→ ИНСТРУКЦИИ К ЗАДАНИЯМ
(a) Перескажите текст о пандемии в Израиле и курсе шекеля в двух предложениях.
(b) Продолжите текст о пандемии в Израиле и курсе шекеля, начав сразу после его последнего предложения.

→ ОТРЫВОК ДЛЯ ЧТЕНИЯ
Израиль тяжело переживал пандемию: власти трижды вводили локдауны. Первая волна накатила в марте прошлого года, вторая – в сентябре, третья – в конце декабря. На март 2021 года здесь зарегистрировано 825 тысяч случаев заражения коронавирусом, 6 069 человек умерли. Для страны с населением в 9 миллионов человек – это очень много. Поэтому, когда были получены первые рабочие вакцины, власти сразу начали прививочную кампанию.
Врачам помогала армия: специально созданный штаб отвечал за тестирование, надзор за карантином и вакцинацию. Экономика начала быстро восстанавливаться. Но неожиданно успех ударил бумерангом: шекель начал расти по отношению к корзине валют. Прежде всего, к доллару. В сентябре 2020 года за зеленый давали 3,5 шекеля. В январе курс вырос до 3,13. И это грозило крахом.
Иерусалим последние 50 лет развивает высокие технологии и активно экспортирует промышленные и IT-товары. Поэтому рост курса местной валюты грозит снижением экспорта, что ударит по ВВП.

→ Собранные данные
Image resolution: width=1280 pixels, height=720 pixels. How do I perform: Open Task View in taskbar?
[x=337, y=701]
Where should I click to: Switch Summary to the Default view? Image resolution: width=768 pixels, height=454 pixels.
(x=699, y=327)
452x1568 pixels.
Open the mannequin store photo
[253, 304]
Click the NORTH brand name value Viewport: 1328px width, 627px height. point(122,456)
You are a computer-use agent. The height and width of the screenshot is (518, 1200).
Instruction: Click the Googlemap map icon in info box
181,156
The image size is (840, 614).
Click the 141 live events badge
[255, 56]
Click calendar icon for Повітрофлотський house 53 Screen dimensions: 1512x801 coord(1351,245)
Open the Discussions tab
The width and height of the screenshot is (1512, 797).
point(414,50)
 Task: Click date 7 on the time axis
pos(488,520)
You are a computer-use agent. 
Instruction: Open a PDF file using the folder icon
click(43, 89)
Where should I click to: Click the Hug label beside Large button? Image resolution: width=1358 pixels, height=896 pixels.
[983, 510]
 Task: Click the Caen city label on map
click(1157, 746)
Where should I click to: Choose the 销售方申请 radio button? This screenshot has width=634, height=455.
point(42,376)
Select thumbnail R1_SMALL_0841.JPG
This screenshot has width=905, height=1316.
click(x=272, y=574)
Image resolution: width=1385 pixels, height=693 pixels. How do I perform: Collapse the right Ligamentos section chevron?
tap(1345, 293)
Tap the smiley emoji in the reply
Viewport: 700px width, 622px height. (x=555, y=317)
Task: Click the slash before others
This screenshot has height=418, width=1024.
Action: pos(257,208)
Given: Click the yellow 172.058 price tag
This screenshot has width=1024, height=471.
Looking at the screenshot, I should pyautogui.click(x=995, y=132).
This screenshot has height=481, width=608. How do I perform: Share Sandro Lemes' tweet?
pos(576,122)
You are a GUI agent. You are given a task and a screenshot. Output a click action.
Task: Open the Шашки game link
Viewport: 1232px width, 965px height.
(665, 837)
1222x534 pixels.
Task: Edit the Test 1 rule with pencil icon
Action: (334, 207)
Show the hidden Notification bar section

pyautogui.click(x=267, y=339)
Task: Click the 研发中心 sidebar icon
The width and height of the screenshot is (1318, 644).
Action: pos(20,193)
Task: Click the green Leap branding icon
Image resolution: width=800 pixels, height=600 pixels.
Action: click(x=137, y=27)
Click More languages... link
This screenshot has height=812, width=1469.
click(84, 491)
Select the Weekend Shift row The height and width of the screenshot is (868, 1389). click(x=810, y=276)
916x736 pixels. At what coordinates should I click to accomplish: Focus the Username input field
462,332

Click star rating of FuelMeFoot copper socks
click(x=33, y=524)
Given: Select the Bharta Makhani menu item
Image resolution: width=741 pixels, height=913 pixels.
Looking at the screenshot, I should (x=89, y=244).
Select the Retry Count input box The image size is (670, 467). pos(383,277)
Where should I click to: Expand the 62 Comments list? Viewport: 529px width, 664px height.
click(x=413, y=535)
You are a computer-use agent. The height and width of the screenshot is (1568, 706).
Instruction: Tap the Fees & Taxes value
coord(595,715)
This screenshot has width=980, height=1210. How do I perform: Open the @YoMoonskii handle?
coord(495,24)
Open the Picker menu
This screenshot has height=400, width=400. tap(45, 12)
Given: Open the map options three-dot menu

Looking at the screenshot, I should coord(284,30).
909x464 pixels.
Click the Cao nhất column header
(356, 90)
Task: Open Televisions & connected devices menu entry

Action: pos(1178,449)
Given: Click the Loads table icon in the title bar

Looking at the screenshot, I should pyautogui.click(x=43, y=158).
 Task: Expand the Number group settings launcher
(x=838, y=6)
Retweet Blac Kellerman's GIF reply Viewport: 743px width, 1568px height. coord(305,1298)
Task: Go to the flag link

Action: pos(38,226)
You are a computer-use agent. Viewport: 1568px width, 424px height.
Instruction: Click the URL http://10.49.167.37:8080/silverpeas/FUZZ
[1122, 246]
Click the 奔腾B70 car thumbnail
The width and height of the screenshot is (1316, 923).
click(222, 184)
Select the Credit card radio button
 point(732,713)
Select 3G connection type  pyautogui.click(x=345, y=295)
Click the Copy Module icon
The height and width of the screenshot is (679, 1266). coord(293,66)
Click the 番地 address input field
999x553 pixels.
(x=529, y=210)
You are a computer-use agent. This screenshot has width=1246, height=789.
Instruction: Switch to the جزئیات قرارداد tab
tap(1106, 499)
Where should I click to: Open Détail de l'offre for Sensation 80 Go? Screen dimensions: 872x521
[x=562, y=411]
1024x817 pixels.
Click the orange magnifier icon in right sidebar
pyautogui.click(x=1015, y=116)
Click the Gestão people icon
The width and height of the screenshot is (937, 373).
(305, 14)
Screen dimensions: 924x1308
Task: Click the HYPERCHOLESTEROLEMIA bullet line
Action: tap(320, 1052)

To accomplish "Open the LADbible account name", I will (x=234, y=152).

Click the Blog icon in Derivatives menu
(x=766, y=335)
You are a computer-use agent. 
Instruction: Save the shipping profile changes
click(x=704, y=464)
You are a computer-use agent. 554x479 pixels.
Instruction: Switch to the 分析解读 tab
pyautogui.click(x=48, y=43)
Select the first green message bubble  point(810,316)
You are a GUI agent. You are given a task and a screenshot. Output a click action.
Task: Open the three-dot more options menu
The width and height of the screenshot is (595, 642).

→ ОТВЕТЫ ПО ЗАДАНИЯМ
(a) Израиль тяжело переживал пандемию и трижды вводил локдауны, а с появлением первых рабочих вакцин власти сразу начали прививочную кампанию. Экономика стала быстро восстанавливаться, но шекель вырос к доллару с 3,5 до 3,13 за доллар, что грозит снижением экспорта промышленных и IT-товаров и ударом по ВВП.

(b)
Экономисты говорят, что это не шекель подорожал, а доллар подешевел. Но экспортеры в этом своего цимеса не видят. Они продают оборудование за доллары. Значит, шекель слишком сильный.
В декабре прошлого года Центральный банк Израиля объявил, что намерен потратить 30 миллиардов долларов для спасения шекеля. Сегодня эта страна может позволить себе такие расходы. У нее профицит бюджета, она не нуждается в зарубежных займах. Росту курса помогают и низкие показатели инфляции, и улучшение ситуации с безопасностью. С начала года банк купил 20 миллиардов долларов – две трети от 30 миллиардов долларов, которые он пообещал закупить. И сделал почти невозможное: шекель упал до 3,9 за доллар. Правда, сейчас он снова растет и торгуется на уровне 3,25–3,26.
Валютные резервы Израиля выросли до 194 миллиардов долларов. Это больше половины ВВП.
Недавно глава банка заявил, что он может потратить еще больше ради ослабления курса национальной валюты.
Другой вариант, который может использовать руководство страны, если план по скупке зеленых не сработает – повысить ставку рефинансирования. Сейчас она одна из самых низких в мире – 0,1 процента. Это ориентир для коммерческих банков – для их ставок по кредитам и депозитам. В случае ее роста кредиты для экономики также подорожают, что спровоцирует рост инфляции.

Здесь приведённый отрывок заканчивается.